RTLSeg: A novel multi-component inspection network for railway track line based on instance segmentation

Abstract

The condition monitoring of railway track line is one of the fundamental tasks to ensure the safety of the railway transportation system. Railway track line is mainly made up of tracks, fasteners, bolts, backing plates, and so on. Given the requirements for rapid and accurate inspection, an innovative and intelligent method for multi-component identification and common defect detection of railway track line is investigated based on instance segmentation. More specifically, a railway track line image (RTL-I) dataset is constructed and annotated manually in this paper. After that, based on the work of YOLACT and YOLACT++, combined with prior knowledge, a railway track line image segmentation model (RTLSeg for short) is proposed. Firstly, taking the characteristics of the objects in the RTL-I dataset, preset anchors are redesigned and a feature enhanced module is introduced in the prediction head to improve the detection and segmentation accuracy of the model. Secondly, to strengthen the internal information propagation within the model, PaFPN (path aggregation feature pyramid network) is applied instead of FPN in RTLSeg. Thirdly, with the help of CoordConv, Coord-Protonet is presented to add position awareness explicitly to the model for more robust and higher quality prototype masks.
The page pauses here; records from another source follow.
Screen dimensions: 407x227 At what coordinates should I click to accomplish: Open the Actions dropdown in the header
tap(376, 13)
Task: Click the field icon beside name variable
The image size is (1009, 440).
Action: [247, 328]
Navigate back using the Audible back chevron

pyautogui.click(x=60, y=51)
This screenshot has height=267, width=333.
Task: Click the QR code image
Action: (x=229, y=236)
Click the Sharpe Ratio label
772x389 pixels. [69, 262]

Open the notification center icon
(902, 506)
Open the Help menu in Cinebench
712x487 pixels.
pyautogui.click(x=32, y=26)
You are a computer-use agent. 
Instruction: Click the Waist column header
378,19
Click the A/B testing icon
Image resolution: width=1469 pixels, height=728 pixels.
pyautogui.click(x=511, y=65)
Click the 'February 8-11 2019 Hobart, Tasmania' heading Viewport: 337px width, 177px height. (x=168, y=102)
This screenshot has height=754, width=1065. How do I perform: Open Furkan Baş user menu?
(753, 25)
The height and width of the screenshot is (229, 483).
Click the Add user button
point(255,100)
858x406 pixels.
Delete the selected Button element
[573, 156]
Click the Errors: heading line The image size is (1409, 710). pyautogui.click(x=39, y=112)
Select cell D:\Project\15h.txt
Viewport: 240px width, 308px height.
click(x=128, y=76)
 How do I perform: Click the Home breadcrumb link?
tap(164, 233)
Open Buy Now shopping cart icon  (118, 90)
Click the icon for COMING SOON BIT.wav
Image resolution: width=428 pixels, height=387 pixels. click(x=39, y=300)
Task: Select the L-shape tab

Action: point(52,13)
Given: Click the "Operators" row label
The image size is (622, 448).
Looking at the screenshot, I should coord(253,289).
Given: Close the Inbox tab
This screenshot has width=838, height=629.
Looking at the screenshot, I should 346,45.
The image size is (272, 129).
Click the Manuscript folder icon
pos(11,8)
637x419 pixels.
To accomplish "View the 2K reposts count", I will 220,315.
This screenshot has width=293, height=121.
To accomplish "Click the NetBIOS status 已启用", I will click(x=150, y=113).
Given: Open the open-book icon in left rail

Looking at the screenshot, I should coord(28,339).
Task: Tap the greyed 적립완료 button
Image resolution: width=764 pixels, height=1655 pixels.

Finally, to further improve the model performance, the attention mechanism is explored and a novel spatial attention-guided bounding box branch is employed in the enhanced prediction head. Both quantitative and qualitative experimental results show that the proposed method is feasible in detecting and segmenting multi-component and common defects of railway track line, and outperforms the compared baseline models. In particular, RTLSeg is able to achieve 91.35 bbox mAP and 91.60 mask mAP with the customized dataset. Meanwhile, the average inference speed reaches 13.07 fps. The average detection accuracy and recall are 100% and 99.83%, respectively. Furthermore, the effectiveness of each optimized part of the proposed RTLSeg model is demonstrated by additional ablation study.